◆ Provided records ◆
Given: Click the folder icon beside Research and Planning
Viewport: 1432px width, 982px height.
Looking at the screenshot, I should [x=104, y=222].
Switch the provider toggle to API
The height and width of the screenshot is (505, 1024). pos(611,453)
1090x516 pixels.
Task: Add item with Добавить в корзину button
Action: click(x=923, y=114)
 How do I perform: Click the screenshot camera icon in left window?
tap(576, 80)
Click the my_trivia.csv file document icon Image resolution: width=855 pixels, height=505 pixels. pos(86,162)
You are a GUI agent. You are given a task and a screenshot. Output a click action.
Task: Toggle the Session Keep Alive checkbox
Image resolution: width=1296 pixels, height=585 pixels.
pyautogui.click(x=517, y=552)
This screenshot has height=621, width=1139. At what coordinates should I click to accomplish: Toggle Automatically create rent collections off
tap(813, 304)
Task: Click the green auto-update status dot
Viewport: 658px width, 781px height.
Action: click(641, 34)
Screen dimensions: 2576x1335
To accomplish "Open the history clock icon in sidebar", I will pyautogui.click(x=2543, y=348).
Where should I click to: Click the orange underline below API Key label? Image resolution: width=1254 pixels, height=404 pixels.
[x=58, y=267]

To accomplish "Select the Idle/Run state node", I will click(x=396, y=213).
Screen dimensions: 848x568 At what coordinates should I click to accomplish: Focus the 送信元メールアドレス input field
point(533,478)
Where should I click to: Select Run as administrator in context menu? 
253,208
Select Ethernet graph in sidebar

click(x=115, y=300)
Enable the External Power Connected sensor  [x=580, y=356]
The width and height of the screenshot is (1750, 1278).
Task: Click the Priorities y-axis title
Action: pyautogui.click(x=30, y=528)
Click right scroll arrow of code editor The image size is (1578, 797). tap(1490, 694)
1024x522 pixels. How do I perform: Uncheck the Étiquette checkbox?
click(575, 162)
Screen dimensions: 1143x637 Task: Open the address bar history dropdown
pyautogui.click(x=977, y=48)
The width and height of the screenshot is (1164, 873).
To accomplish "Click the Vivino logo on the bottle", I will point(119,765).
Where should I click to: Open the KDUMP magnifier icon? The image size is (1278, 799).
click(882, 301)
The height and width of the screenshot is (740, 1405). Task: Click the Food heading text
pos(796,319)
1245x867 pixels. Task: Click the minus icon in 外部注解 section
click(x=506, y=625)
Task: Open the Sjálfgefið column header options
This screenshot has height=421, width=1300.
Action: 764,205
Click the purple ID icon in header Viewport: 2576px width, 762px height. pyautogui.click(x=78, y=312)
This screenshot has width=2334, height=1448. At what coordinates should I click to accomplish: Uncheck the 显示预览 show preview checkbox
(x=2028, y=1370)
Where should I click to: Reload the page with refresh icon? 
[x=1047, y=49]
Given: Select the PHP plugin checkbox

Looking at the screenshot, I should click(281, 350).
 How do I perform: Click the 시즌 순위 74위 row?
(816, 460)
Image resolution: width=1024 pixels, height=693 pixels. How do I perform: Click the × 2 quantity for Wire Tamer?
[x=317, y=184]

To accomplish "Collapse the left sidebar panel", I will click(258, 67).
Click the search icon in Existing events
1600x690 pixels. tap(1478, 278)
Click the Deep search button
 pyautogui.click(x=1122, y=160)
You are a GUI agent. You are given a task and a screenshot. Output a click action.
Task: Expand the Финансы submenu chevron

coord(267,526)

◆ Given task ◆
Copy the listing above word for word.

◆ Result for this exercise ◆
Given: Click the folder icon beside Research and Planning
Viewport: 1432px width, 982px height.
Looking at the screenshot, I should [x=104, y=222].
Switch the provider toggle to API
The height and width of the screenshot is (505, 1024). pos(611,453)
1090x516 pixels.
Task: Add item with Добавить в корзину button
Action: click(x=923, y=114)
 How do I perform: Click the screenshot camera icon in left window?
tap(576, 80)
Click the my_trivia.csv file document icon Image resolution: width=855 pixels, height=505 pixels. pos(86,162)
You are a GUI agent. You are given a task and a screenshot. Output a click action.
Task: Toggle the Session Keep Alive checkbox
Image resolution: width=1296 pixels, height=585 pixels.
pyautogui.click(x=517, y=552)
This screenshot has height=621, width=1139. At what coordinates should I click to accomplish: Toggle Automatically create rent collections off
tap(813, 304)
Task: Click the green auto-update status dot
Viewport: 658px width, 781px height.
Action: click(641, 34)
Screen dimensions: 2576x1335
To accomplish "Open the history clock icon in sidebar", I will pyautogui.click(x=2543, y=348).
Where should I click to: Click the orange underline below API Key label? Image resolution: width=1254 pixels, height=404 pixels.
[x=58, y=267]

To accomplish "Select the Idle/Run state node", I will click(x=396, y=213).
Screen dimensions: 848x568 At what coordinates should I click to accomplish: Focus the 送信元メールアドレス input field
point(533,478)
Where should I click to: Select Run as administrator in context menu? 
253,208
Select Ethernet graph in sidebar

click(x=115, y=300)
Enable the External Power Connected sensor  [x=580, y=356]
The width and height of the screenshot is (1750, 1278).
Task: Click the Priorities y-axis title
Action: pyautogui.click(x=30, y=528)
Click right scroll arrow of code editor The image size is (1578, 797). tap(1490, 694)
1024x522 pixels. How do I perform: Uncheck the Étiquette checkbox?
click(575, 162)
Screen dimensions: 1143x637 Task: Open the address bar history dropdown
pyautogui.click(x=977, y=48)
The width and height of the screenshot is (1164, 873).
To accomplish "Click the Vivino logo on the bottle", I will point(119,765).
Where should I click to: Open the KDUMP magnifier icon? The image size is (1278, 799).
click(882, 301)
The height and width of the screenshot is (740, 1405). Task: Click the Food heading text
pos(796,319)
1245x867 pixels. Task: Click the minus icon in 外部注解 section
click(x=506, y=625)
Task: Open the Sjálfgefið column header options
This screenshot has height=421, width=1300.
Action: 764,205
Click the purple ID icon in header Viewport: 2576px width, 762px height. pyautogui.click(x=78, y=312)
This screenshot has width=2334, height=1448. At what coordinates should I click to accomplish: Uncheck the 显示预览 show preview checkbox
(x=2028, y=1370)
Where should I click to: Reload the page with refresh icon? 
[x=1047, y=49]
Given: Select the PHP plugin checkbox

Looking at the screenshot, I should click(281, 350).
 How do I perform: Click the 시즌 순위 74위 row?
(816, 460)
Image resolution: width=1024 pixels, height=693 pixels. How do I perform: Click the × 2 quantity for Wire Tamer?
[x=317, y=184]

To accomplish "Collapse the left sidebar panel", I will click(258, 67).
Click the search icon in Existing events
1600x690 pixels. tap(1478, 278)
Click the Deep search button
 pyautogui.click(x=1122, y=160)
You are a GUI agent. You are given a task and a screenshot. Output a click action.
Task: Expand the Финансы submenu chevron

coord(267,526)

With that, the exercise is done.